__ACTIVITY__
Retype every line from the start of the data down to and including the line with "Task: Expand the". Skip the pictures.

+++++

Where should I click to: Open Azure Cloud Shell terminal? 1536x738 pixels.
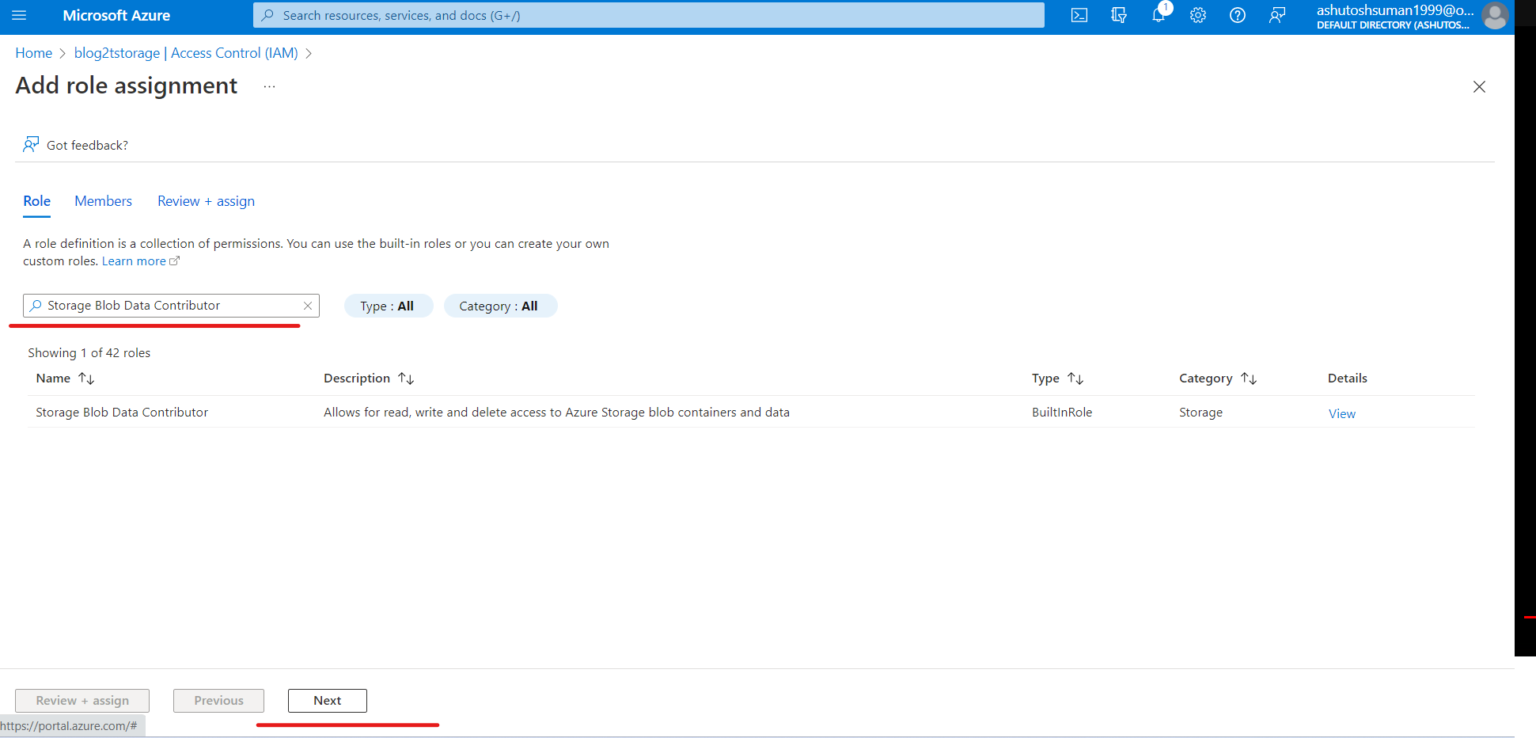click(1079, 15)
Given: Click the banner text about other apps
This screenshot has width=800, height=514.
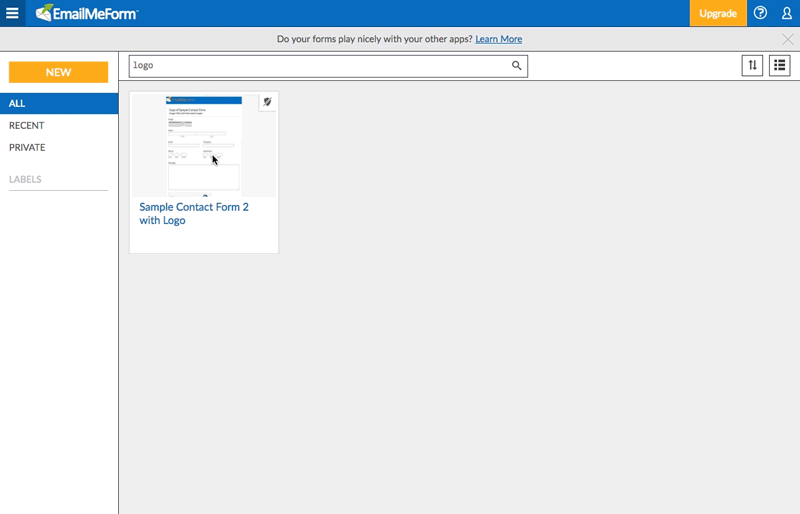Looking at the screenshot, I should pos(373,39).
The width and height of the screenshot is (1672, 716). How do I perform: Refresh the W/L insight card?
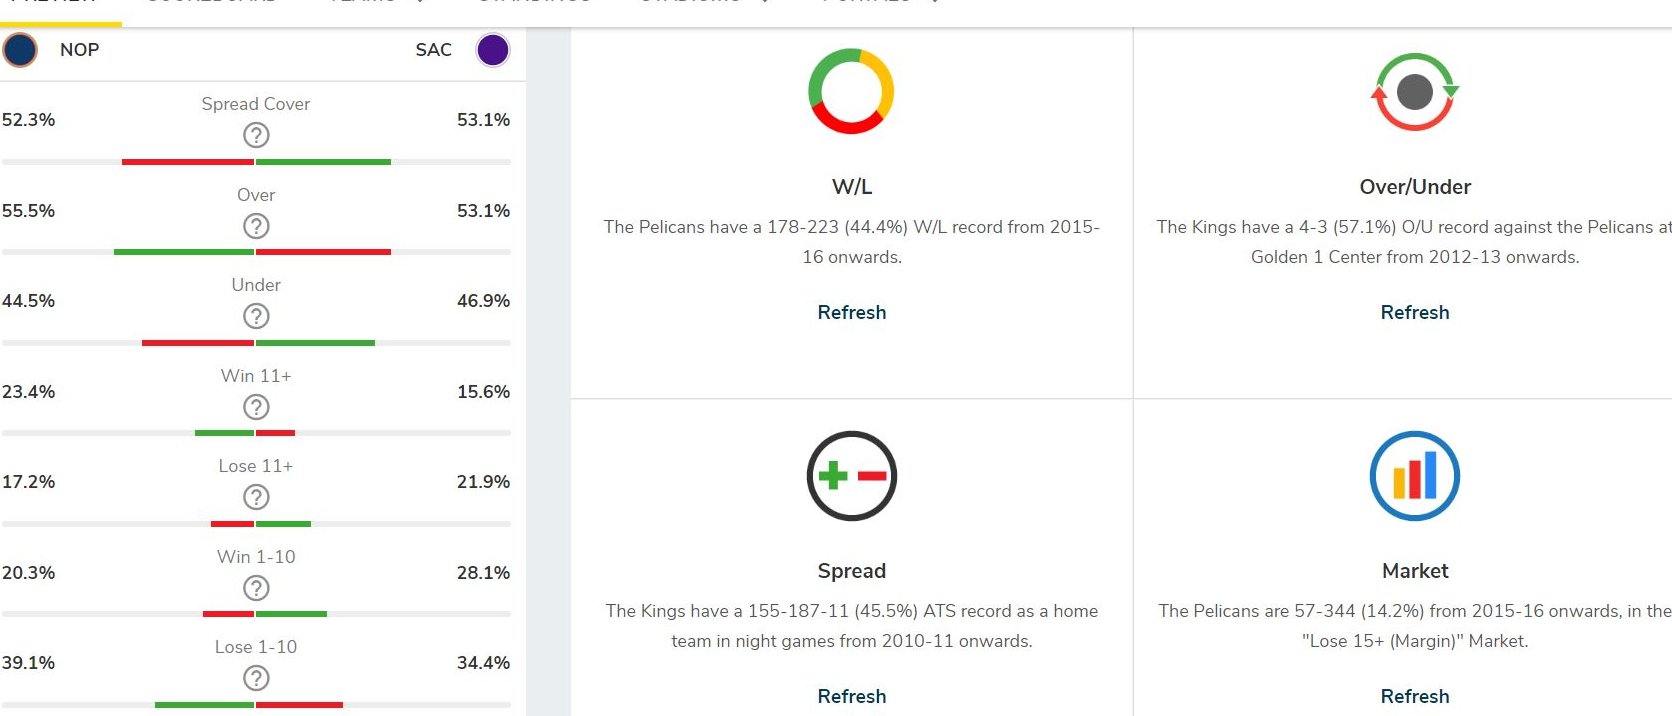pyautogui.click(x=851, y=312)
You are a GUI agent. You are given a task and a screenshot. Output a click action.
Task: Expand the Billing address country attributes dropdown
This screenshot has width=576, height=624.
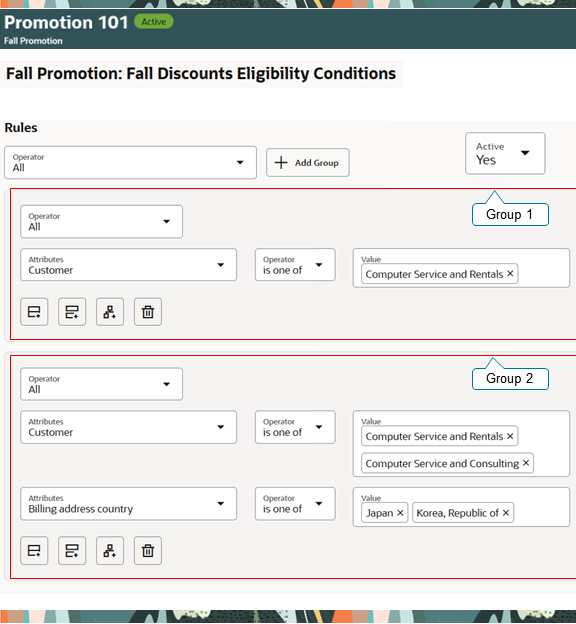click(129, 504)
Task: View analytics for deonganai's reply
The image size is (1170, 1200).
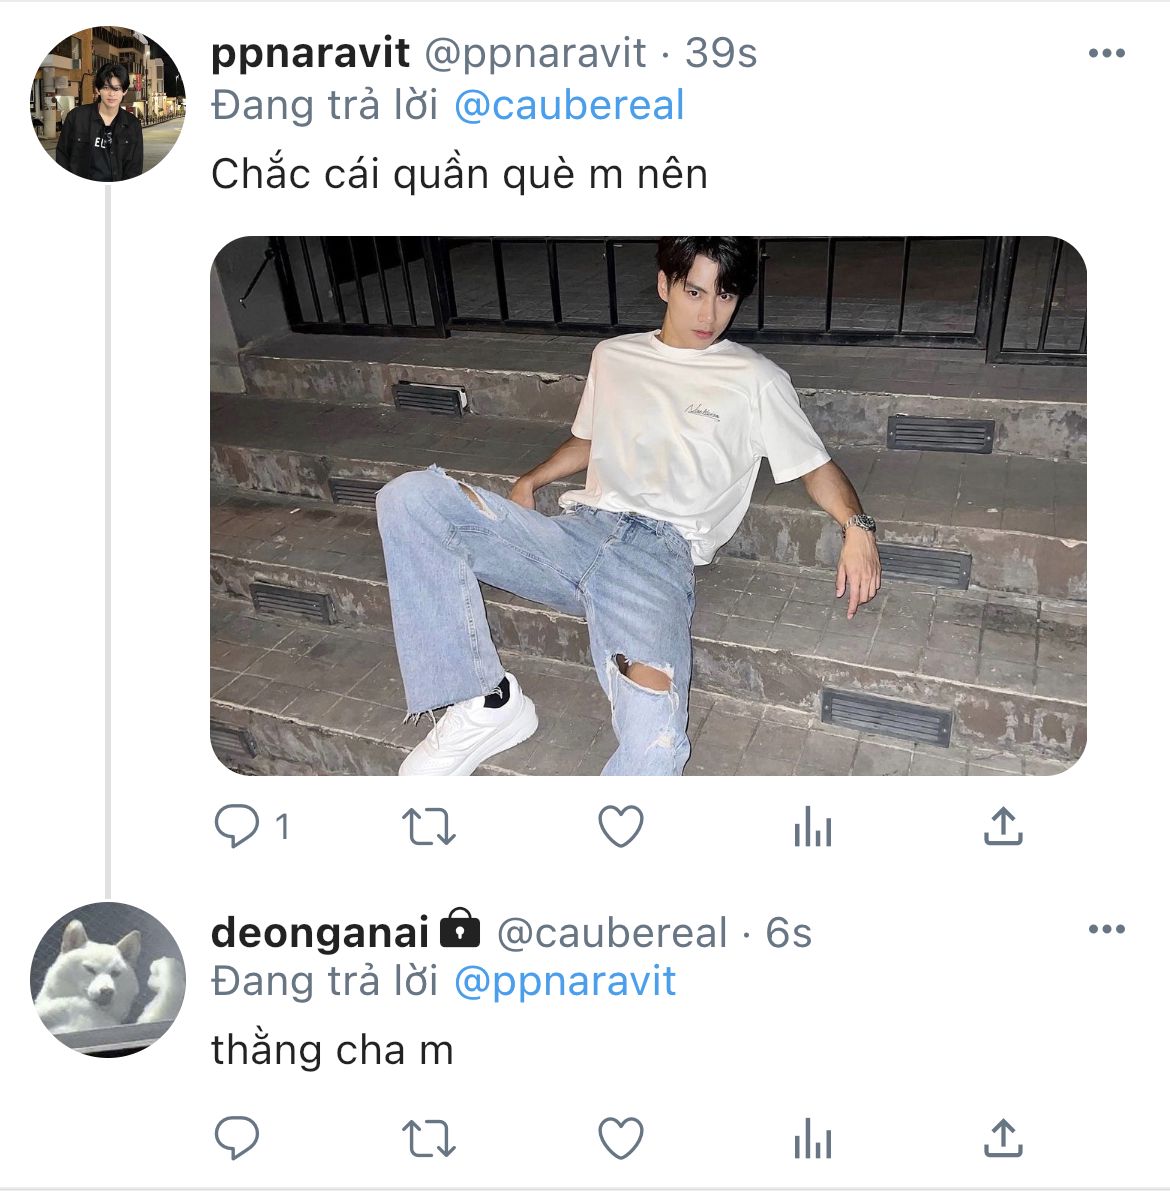Action: pyautogui.click(x=812, y=1138)
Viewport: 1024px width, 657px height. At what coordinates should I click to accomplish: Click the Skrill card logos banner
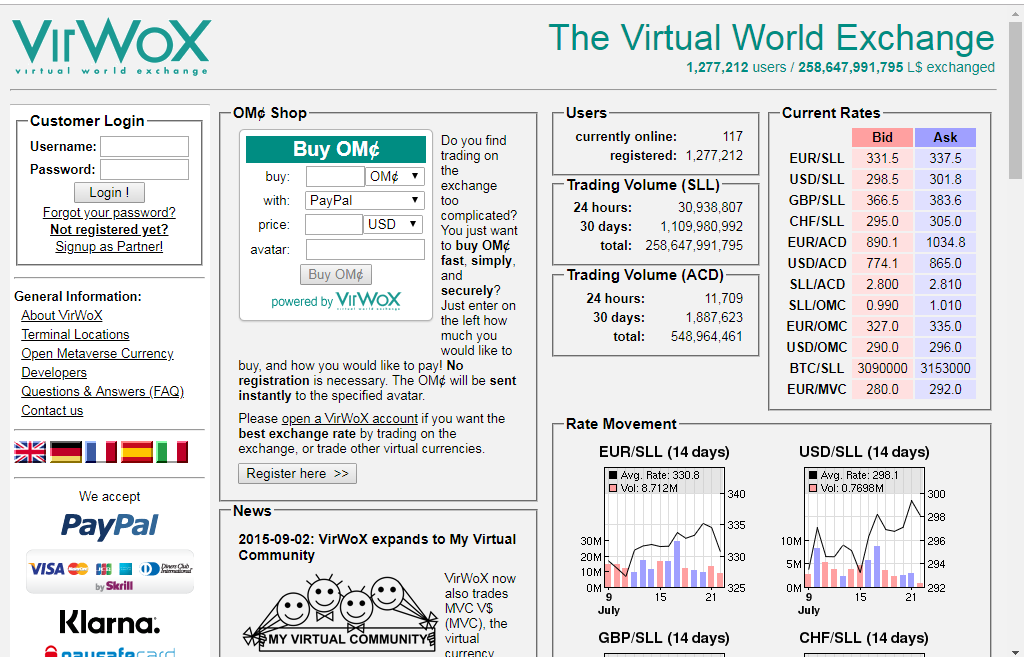tap(110, 571)
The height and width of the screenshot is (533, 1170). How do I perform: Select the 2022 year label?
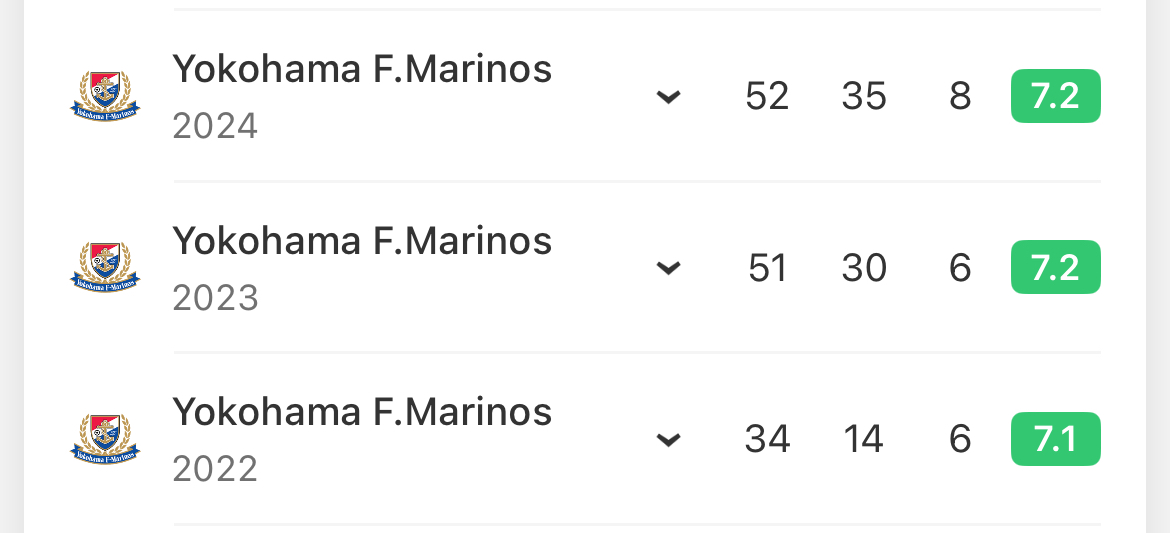click(215, 469)
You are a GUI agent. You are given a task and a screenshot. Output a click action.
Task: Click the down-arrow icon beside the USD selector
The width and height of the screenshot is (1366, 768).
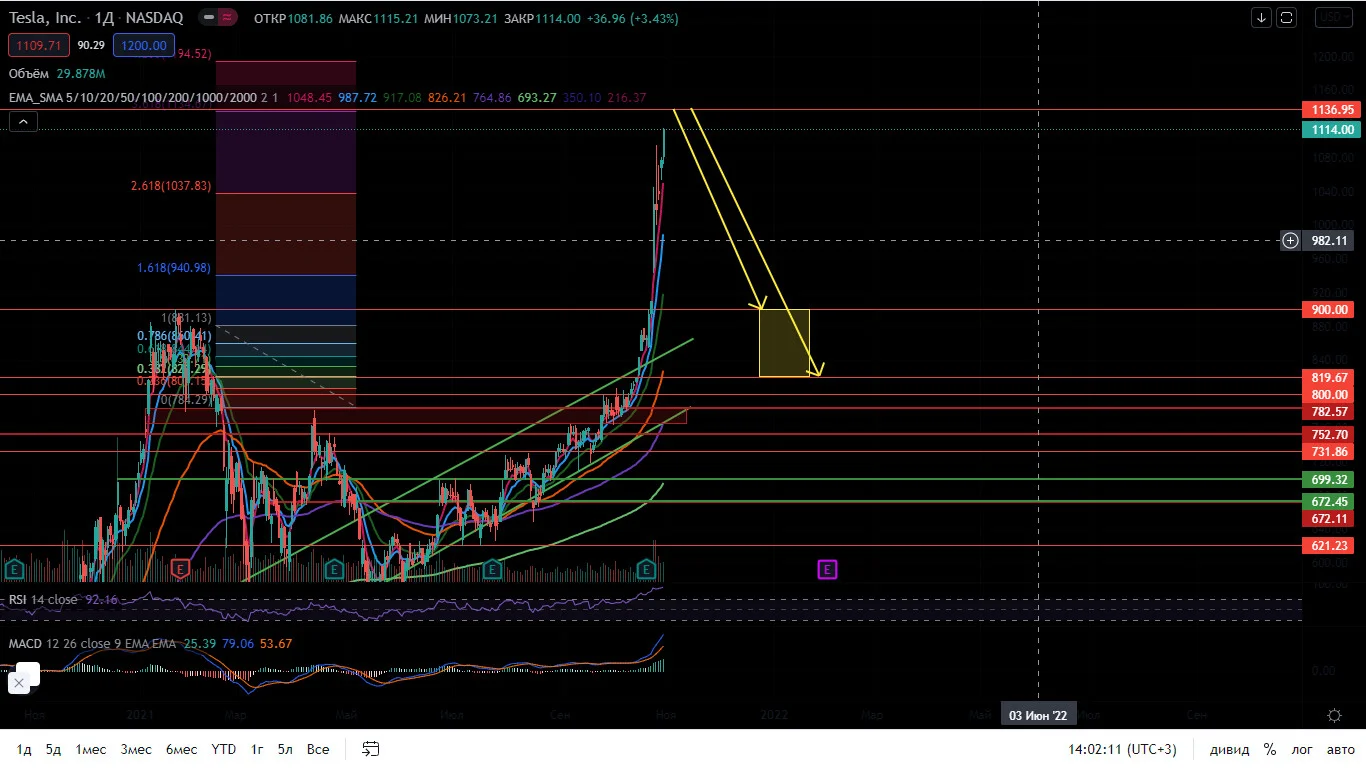(x=1261, y=18)
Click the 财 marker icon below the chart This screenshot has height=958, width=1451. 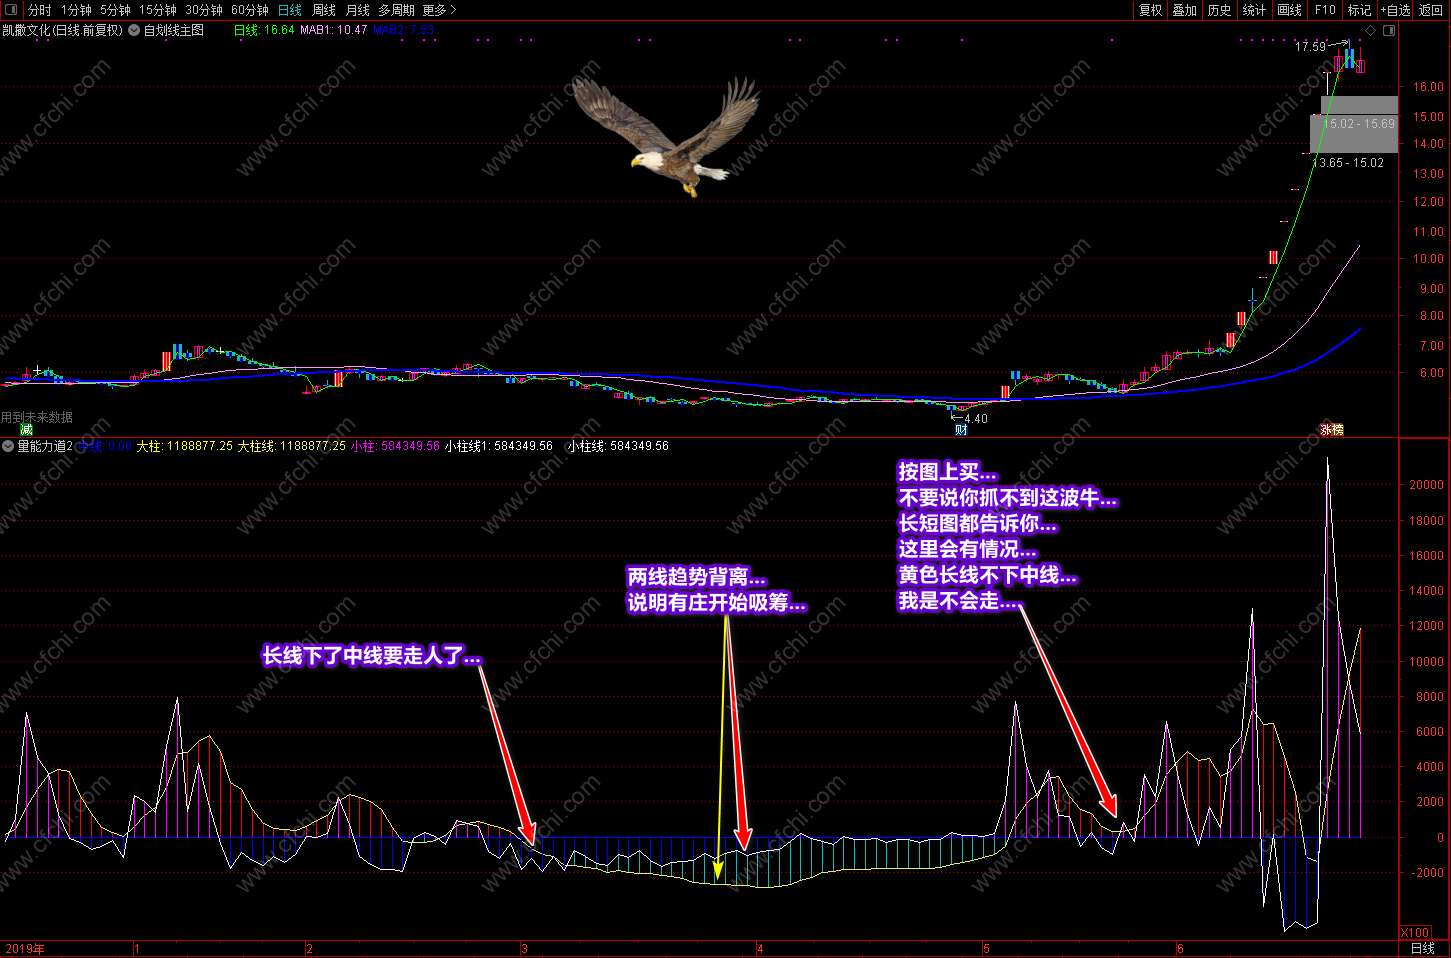click(961, 430)

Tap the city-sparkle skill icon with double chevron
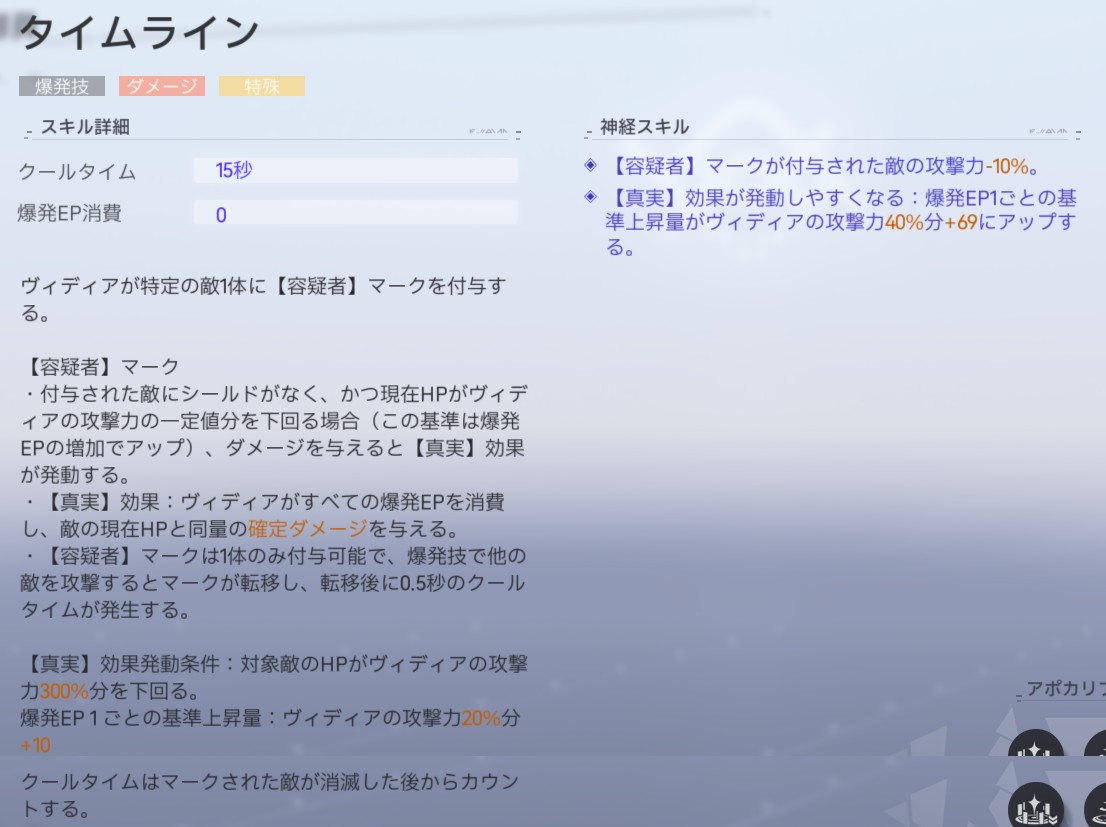click(x=1035, y=805)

+++++

__RESULT BELOW__
Where should I click to: Open Azure Cloud Shell terminal? 1536x738 pixels.
click(1079, 15)
Given: Click the banner text about other apps
This screenshot has width=800, height=514.
Looking at the screenshot, I should pos(373,39).
The width and height of the screenshot is (1672, 716). How do I perform: Refresh the W/L insight card?
pyautogui.click(x=851, y=312)
You are a GUI agent. You are given a task and a screenshot. Output a click action.
Task: Expand the Billing address country attributes dropdown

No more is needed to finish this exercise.